• _Task objective_
Copy the data exactly. Leave nothing out.

□ □ □ □ □ □ □

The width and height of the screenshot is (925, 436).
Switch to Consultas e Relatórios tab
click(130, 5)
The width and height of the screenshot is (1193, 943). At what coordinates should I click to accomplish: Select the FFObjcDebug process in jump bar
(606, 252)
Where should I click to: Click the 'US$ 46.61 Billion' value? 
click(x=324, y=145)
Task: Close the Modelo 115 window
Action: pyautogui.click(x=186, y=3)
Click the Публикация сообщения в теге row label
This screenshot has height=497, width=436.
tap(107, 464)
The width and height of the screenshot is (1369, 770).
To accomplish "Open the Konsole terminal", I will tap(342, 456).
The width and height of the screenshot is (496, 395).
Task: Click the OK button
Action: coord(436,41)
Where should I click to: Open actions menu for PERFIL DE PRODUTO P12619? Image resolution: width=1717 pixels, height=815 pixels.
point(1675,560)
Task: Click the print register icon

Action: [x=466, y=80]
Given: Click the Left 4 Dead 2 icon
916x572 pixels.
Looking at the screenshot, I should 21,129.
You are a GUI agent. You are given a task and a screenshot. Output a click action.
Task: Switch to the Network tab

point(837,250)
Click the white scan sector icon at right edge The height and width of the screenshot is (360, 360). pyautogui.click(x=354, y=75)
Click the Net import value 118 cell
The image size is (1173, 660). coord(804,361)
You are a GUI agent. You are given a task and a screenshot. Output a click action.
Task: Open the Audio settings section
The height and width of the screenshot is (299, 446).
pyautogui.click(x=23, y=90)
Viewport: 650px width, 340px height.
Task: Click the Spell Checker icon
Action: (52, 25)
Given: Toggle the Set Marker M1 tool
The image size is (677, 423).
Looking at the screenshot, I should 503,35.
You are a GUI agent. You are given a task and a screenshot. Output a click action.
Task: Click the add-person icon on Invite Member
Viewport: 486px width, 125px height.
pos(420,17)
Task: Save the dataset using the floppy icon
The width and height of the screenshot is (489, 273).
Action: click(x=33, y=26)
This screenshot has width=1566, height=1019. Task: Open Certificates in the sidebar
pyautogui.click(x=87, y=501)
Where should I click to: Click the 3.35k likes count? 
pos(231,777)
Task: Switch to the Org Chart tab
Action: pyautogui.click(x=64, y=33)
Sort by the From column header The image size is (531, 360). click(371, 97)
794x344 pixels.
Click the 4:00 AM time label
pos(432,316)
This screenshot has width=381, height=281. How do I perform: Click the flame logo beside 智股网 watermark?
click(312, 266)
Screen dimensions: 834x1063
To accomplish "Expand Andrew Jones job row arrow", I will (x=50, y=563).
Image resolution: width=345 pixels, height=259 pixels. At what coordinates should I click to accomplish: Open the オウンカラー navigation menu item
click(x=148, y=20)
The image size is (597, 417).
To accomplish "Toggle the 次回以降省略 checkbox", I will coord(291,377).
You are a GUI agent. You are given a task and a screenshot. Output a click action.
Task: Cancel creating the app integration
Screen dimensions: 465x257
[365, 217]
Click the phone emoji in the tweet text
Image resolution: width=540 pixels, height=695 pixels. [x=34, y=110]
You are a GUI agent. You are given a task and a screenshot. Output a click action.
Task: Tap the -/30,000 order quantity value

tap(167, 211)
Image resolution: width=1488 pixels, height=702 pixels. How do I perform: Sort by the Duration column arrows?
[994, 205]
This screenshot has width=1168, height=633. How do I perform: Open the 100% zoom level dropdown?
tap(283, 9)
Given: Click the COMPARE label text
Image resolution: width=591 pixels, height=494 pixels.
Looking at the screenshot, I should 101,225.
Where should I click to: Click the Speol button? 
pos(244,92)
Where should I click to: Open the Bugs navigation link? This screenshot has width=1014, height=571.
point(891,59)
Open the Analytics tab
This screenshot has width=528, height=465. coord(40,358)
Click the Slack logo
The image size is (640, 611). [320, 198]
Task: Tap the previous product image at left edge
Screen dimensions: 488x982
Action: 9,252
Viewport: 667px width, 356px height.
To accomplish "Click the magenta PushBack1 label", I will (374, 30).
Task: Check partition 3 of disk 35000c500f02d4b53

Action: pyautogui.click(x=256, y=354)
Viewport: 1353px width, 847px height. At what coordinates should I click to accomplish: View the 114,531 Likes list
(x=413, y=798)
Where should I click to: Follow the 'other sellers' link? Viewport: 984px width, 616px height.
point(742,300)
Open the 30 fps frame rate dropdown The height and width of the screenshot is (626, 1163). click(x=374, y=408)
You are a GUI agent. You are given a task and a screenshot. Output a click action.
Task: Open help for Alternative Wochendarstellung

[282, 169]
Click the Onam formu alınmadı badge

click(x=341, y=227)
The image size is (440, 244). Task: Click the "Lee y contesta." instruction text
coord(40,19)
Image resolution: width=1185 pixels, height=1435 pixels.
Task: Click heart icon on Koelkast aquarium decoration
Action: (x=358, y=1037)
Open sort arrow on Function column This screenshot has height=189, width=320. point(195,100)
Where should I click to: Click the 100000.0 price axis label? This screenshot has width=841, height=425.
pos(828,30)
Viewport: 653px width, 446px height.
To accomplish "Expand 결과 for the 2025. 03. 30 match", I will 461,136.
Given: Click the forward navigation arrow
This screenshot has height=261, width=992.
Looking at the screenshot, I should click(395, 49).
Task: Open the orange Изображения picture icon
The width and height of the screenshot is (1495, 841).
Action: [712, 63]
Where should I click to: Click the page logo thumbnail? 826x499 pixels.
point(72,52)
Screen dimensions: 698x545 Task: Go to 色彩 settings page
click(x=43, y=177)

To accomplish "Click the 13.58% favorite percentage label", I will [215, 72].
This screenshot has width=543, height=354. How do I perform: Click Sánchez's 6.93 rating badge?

□ □ □ □ □ □ □

• _Result_
The width and height of the screenshot is (925, 436).
Switch to Consultas e Relatórios tab
click(130, 5)
The width and height of the screenshot is (1193, 943). At what coordinates should I click to accomplish: Select the FFObjcDebug process in jump bar
(606, 252)
Where should I click to: Click the 'US$ 46.61 Billion' value? 
click(x=324, y=145)
Task: Close the Modelo 115 window
Action: pyautogui.click(x=186, y=3)
Click the Публикация сообщения в теге row label
This screenshot has height=497, width=436.
tap(107, 464)
The width and height of the screenshot is (1369, 770).
To accomplish "Open the Konsole terminal", I will tap(342, 456).
The width and height of the screenshot is (496, 395).
Task: Click the OK button
Action: coord(436,41)
Where should I click to: Open actions menu for PERFIL DE PRODUTO P12619? Image resolution: width=1717 pixels, height=815 pixels.
point(1675,560)
Task: Click the print register icon

Action: [x=466, y=80]
Given: Click the Left 4 Dead 2 icon
916x572 pixels.
Looking at the screenshot, I should 21,129.
You are a GUI agent. You are given a task and a screenshot. Output a click action.
Task: Switch to the Network tab

point(837,250)
Click the white scan sector icon at right edge The height and width of the screenshot is (360, 360). pyautogui.click(x=354, y=75)
Click the Net import value 118 cell
The image size is (1173, 660). coord(804,361)
You are a GUI agent. You are given a task and a screenshot. Output a click action.
Task: Open the Audio settings section
The height and width of the screenshot is (299, 446).
pyautogui.click(x=23, y=90)
Viewport: 650px width, 340px height.
Task: Click the Spell Checker icon
Action: (52, 25)
Given: Toggle the Set Marker M1 tool
The image size is (677, 423).
Looking at the screenshot, I should 503,35.
You are a GUI agent. You are given a task and a screenshot. Output a click action.
Task: Click the add-person icon on Invite Member
Viewport: 486px width, 125px height.
pos(420,17)
Task: Save the dataset using the floppy icon
The width and height of the screenshot is (489, 273).
Action: click(x=33, y=26)
This screenshot has width=1566, height=1019. Task: Open Certificates in the sidebar
pyautogui.click(x=87, y=501)
Where should I click to: Click the 3.35k likes count? 
pos(231,777)
Task: Switch to the Org Chart tab
Action: pyautogui.click(x=64, y=33)
Sort by the From column header The image size is (531, 360). click(371, 97)
794x344 pixels.
Click the 4:00 AM time label
pos(432,316)
This screenshot has width=381, height=281. How do I perform: Click the flame logo beside 智股网 watermark?
click(312, 266)
Screen dimensions: 834x1063
To accomplish "Expand Andrew Jones job row arrow", I will (x=50, y=563).
Image resolution: width=345 pixels, height=259 pixels. At what coordinates should I click to accomplish: Open the オウンカラー navigation menu item
click(x=148, y=20)
The image size is (597, 417).
To accomplish "Toggle the 次回以降省略 checkbox", I will coord(291,377).
You are a GUI agent. You are given a task and a screenshot. Output a click action.
Task: Cancel creating the app integration
Screen dimensions: 465x257
[365, 217]
Click the phone emoji in the tweet text
Image resolution: width=540 pixels, height=695 pixels. [x=34, y=110]
You are a GUI agent. You are given a task and a screenshot. Output a click action.
Task: Tap the -/30,000 order quantity value

tap(167, 211)
Image resolution: width=1488 pixels, height=702 pixels. How do I perform: Sort by the Duration column arrows?
[994, 205]
This screenshot has width=1168, height=633. How do I perform: Open the 100% zoom level dropdown?
tap(283, 9)
Given: Click the COMPARE label text
Image resolution: width=591 pixels, height=494 pixels.
Looking at the screenshot, I should 101,225.
Where should I click to: Click the Speol button? 
pos(244,92)
Where should I click to: Open the Bugs navigation link? This screenshot has width=1014, height=571.
point(891,59)
Open the Analytics tab
This screenshot has width=528, height=465. coord(40,358)
Click the Slack logo
The image size is (640, 611). [320, 198]
Task: Tap the previous product image at left edge
Screen dimensions: 488x982
Action: 9,252
Viewport: 667px width, 356px height.
To accomplish "Click the magenta PushBack1 label", I will (374, 30).
Task: Check partition 3 of disk 35000c500f02d4b53

Action: pyautogui.click(x=256, y=354)
Viewport: 1353px width, 847px height. At what coordinates should I click to accomplish: View the 114,531 Likes list
(x=413, y=798)
Where should I click to: Follow the 'other sellers' link? Viewport: 984px width, 616px height.
point(742,300)
Open the 30 fps frame rate dropdown The height and width of the screenshot is (626, 1163). click(x=374, y=408)
You are a GUI agent. You are given a task and a screenshot. Output a click action.
Task: Open help for Alternative Wochendarstellung

[282, 169]
Click the Onam formu alınmadı badge

click(x=341, y=227)
The image size is (440, 244). Task: Click the "Lee y contesta." instruction text
coord(40,19)
Image resolution: width=1185 pixels, height=1435 pixels.
Task: Click heart icon on Koelkast aquarium decoration
Action: (x=358, y=1037)
Open sort arrow on Function column This screenshot has height=189, width=320. point(195,100)
Where should I click to: Click the 100000.0 price axis label? This screenshot has width=841, height=425.
pos(828,30)
Viewport: 653px width, 446px height.
To accomplish "Expand 결과 for the 2025. 03. 30 match", I will 461,136.
Given: Click the forward navigation arrow
This screenshot has height=261, width=992.
Looking at the screenshot, I should click(395, 49).
Task: Open the orange Изображения picture icon
The width and height of the screenshot is (1495, 841).
Action: [712, 63]
Where should I click to: Click the page logo thumbnail? 826x499 pixels.
point(72,52)
Screen dimensions: 698x545 Task: Go to 色彩 settings page
click(x=43, y=177)

To accomplish "Click the 13.58% favorite percentage label", I will [215, 72].
This screenshot has width=543, height=354. How do I perform: Click Sánchez's 6.93 rating badge?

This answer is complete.